Please copy the records exactly, beginning at the first line and stopping after the line that contains "Action: (1539, 33)".

= = = = =

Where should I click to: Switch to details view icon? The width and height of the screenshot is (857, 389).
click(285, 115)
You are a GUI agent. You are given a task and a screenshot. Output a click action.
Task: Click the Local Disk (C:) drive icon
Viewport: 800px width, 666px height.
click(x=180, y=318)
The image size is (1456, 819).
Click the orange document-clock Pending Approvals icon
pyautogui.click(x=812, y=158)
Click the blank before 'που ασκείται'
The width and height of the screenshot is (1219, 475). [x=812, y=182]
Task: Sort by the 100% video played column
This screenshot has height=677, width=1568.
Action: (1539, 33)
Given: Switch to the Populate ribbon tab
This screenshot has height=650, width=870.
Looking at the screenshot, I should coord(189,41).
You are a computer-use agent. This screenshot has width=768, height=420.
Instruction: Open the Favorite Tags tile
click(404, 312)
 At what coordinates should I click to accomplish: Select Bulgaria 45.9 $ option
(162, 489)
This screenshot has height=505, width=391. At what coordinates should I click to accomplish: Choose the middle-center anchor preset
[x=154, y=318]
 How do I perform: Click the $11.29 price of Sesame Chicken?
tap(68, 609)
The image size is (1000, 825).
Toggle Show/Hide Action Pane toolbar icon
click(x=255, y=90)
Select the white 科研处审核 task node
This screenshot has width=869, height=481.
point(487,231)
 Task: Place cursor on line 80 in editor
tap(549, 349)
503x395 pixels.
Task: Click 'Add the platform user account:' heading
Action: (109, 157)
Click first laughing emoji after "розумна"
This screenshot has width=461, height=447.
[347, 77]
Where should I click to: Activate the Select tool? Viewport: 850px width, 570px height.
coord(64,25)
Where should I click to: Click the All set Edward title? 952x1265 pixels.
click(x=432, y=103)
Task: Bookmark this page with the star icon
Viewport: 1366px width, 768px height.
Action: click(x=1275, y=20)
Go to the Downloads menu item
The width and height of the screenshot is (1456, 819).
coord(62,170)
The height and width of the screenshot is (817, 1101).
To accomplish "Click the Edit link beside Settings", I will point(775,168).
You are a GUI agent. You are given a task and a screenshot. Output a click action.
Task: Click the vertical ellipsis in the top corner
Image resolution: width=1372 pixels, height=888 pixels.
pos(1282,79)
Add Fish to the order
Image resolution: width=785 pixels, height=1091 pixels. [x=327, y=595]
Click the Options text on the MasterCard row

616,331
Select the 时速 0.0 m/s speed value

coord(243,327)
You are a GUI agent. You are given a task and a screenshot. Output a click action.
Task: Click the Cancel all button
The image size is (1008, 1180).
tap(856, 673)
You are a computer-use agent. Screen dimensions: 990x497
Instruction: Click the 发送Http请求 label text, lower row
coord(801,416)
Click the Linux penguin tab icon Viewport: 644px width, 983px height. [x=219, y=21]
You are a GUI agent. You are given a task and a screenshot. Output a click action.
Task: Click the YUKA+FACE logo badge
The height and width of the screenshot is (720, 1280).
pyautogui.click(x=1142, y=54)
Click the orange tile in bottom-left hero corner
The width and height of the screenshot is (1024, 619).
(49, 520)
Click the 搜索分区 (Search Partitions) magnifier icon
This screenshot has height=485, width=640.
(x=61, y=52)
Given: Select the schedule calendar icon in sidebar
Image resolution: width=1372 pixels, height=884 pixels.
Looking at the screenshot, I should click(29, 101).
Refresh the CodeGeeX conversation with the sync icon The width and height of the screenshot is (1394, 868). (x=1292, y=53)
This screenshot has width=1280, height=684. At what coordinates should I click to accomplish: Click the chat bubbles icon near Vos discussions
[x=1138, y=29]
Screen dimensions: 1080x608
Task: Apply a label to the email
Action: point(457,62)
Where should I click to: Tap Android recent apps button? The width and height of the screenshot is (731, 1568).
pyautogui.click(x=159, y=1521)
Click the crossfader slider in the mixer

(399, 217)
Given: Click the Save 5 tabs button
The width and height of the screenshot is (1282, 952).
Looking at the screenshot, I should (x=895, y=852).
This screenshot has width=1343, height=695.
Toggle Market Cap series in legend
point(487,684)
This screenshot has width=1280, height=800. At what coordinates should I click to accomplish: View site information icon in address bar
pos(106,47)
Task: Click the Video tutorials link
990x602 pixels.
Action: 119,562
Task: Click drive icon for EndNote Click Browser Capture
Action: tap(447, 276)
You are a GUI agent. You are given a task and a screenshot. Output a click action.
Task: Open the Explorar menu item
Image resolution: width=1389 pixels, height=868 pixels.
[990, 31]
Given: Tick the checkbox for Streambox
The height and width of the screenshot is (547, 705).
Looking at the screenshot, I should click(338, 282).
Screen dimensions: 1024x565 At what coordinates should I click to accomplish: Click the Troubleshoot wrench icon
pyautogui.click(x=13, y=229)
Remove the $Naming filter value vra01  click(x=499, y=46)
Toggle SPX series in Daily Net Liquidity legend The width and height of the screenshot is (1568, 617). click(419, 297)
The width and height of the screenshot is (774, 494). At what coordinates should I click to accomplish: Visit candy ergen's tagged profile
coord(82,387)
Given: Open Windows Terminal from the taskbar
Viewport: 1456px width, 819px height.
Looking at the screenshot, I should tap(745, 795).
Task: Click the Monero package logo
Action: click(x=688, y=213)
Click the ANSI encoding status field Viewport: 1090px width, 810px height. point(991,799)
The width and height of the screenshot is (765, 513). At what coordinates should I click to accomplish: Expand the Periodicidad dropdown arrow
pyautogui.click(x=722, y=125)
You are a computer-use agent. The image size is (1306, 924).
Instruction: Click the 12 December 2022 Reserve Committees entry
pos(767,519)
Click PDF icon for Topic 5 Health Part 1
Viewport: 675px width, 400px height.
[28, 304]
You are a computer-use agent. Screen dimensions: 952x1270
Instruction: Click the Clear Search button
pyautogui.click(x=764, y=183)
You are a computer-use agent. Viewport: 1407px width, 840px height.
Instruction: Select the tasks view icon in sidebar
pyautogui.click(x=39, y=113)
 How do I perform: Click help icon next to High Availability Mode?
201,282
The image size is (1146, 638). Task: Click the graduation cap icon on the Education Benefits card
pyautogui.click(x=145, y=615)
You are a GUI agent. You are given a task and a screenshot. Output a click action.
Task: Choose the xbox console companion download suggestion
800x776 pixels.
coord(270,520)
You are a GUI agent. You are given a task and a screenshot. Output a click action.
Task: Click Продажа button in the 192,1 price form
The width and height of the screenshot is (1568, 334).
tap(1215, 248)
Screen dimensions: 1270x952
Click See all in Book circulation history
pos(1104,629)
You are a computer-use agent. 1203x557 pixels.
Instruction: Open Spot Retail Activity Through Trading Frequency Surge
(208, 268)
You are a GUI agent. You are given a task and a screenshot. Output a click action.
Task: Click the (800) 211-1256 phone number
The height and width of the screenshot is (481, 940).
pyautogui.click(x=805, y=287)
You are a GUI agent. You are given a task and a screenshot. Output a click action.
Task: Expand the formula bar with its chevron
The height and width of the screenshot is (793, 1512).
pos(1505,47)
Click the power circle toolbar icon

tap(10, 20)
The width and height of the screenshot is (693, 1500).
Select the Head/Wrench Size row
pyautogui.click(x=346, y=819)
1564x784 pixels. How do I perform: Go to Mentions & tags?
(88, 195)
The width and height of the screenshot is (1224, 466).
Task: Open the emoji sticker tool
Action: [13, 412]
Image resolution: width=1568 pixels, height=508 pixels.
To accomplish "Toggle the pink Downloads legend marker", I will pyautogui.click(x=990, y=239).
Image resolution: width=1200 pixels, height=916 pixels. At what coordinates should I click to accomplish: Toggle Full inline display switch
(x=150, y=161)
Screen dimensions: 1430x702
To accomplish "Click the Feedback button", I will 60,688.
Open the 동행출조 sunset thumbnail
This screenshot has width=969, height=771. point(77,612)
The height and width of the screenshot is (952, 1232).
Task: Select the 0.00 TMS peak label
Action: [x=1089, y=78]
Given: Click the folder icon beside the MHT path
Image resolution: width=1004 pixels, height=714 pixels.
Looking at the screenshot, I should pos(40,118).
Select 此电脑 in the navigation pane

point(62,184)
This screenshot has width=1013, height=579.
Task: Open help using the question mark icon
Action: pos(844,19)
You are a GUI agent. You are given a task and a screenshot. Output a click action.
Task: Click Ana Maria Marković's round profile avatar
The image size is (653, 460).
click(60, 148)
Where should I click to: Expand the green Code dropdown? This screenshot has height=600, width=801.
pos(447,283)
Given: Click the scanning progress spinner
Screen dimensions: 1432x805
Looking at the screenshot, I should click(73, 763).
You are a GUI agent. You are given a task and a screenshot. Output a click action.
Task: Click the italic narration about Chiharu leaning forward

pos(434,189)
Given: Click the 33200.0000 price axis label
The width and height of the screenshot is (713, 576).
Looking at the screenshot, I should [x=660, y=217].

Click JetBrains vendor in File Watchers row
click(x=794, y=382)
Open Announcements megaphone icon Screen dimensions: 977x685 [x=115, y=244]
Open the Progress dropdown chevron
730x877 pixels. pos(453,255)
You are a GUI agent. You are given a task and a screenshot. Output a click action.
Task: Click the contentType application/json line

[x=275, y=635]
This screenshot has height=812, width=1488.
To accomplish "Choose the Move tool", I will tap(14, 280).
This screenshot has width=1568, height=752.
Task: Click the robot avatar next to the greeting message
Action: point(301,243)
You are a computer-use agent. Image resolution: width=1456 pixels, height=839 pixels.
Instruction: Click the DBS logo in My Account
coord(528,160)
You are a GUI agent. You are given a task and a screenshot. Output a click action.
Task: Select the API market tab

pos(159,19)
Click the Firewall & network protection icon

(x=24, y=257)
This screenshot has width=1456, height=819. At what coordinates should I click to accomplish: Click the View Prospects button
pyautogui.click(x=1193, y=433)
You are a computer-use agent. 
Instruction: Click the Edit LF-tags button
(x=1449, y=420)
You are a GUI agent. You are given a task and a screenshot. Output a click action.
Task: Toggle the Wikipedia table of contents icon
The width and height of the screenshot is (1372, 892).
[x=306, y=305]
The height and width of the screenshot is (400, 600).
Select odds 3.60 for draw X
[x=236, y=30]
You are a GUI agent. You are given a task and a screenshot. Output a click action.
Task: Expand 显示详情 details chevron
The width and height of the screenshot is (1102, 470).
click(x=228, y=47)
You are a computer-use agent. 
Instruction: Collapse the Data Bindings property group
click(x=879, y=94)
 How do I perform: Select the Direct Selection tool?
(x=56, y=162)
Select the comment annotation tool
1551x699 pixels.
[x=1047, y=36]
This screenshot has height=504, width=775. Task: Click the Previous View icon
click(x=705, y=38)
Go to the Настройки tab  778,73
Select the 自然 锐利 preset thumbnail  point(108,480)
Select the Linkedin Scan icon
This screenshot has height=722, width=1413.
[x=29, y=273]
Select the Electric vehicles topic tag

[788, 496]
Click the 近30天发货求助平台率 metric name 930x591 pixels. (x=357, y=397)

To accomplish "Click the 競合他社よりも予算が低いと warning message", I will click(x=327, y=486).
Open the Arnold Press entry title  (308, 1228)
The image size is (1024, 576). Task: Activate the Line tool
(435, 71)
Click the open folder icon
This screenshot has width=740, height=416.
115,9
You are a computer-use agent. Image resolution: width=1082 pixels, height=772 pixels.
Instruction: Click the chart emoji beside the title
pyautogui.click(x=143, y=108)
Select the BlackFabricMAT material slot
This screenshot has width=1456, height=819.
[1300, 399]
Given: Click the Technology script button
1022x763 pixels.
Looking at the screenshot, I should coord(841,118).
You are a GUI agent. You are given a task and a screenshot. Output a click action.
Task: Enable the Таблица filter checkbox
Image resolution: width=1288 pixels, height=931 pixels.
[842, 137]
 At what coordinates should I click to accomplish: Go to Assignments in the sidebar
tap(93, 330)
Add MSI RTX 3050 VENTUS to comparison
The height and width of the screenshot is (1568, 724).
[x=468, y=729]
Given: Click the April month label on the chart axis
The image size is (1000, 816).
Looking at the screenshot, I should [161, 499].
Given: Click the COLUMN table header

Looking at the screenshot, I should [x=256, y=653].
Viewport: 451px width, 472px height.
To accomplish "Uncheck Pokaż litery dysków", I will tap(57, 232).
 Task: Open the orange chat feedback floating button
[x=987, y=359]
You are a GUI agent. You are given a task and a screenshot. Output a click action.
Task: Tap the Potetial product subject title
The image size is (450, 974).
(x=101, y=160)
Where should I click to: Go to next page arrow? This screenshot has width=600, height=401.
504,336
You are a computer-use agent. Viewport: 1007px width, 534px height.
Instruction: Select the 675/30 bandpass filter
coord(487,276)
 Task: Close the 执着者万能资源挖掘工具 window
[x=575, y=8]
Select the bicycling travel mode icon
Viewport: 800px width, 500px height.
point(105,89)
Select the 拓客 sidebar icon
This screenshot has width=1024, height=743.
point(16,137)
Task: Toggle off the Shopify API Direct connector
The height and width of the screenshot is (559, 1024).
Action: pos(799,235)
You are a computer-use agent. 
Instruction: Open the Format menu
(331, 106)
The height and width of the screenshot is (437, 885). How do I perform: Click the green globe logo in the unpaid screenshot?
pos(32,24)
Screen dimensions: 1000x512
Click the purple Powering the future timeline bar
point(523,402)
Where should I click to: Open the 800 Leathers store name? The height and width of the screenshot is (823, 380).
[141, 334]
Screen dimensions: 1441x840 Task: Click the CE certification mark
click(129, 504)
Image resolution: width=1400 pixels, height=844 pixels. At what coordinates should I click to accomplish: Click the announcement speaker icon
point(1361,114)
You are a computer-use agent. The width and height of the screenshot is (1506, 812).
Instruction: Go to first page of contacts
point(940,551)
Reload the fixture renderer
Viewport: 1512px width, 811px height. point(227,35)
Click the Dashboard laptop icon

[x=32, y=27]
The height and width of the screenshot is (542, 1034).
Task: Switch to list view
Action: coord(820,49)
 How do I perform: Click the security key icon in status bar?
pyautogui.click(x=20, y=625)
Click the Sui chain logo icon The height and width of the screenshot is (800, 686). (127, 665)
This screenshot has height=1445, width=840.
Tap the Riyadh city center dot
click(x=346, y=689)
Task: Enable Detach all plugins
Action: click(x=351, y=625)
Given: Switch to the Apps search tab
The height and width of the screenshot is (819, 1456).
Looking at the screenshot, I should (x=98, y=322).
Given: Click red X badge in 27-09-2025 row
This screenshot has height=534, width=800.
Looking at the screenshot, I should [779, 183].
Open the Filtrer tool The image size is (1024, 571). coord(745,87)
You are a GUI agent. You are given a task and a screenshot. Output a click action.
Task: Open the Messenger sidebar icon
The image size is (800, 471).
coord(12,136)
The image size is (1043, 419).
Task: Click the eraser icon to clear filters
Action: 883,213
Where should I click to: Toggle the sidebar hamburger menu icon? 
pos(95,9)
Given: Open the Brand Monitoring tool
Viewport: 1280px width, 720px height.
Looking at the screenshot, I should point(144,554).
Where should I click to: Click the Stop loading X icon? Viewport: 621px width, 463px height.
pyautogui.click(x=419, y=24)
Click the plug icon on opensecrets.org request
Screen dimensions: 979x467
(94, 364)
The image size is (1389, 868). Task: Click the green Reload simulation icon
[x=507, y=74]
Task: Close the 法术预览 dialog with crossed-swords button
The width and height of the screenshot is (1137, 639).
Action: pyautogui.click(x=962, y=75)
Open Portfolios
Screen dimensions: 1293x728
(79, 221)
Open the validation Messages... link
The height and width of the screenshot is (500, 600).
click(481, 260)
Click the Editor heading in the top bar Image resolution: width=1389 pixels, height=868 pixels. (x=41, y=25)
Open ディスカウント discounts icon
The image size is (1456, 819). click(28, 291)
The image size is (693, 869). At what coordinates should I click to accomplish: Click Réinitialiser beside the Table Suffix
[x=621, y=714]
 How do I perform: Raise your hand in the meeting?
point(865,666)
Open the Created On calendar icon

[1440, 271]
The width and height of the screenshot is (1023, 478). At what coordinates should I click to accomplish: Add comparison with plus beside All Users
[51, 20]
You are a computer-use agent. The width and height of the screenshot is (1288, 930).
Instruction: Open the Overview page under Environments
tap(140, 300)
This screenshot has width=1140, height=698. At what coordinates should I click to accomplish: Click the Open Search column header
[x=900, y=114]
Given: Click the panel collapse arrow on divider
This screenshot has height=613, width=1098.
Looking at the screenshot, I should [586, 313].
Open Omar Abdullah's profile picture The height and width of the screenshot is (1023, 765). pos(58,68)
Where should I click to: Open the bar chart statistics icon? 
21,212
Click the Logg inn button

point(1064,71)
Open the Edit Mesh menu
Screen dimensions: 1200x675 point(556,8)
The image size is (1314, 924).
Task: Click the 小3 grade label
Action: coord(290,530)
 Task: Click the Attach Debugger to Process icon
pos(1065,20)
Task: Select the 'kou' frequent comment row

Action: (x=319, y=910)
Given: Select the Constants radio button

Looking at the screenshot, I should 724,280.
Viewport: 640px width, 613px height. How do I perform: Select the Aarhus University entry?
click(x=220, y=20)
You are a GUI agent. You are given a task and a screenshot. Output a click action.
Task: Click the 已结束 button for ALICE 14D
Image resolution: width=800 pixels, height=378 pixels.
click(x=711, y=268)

= = = = =

◆ In response:
Where should I click to: Switch to details view icon? The width and height of the screenshot is (857, 389).
click(285, 115)
You are a GUI agent. You are given a task and a screenshot. Output a click action.
Task: Click the Local Disk (C:) drive icon
Viewport: 800px width, 666px height.
click(x=180, y=318)
The image size is (1456, 819).
Click the orange document-clock Pending Approvals icon
pyautogui.click(x=812, y=158)
Click the blank before 'που ασκείται'
The width and height of the screenshot is (1219, 475). [x=812, y=182]
Task: Sort by the 100% video played column
This screenshot has height=677, width=1568.
Action: (1539, 33)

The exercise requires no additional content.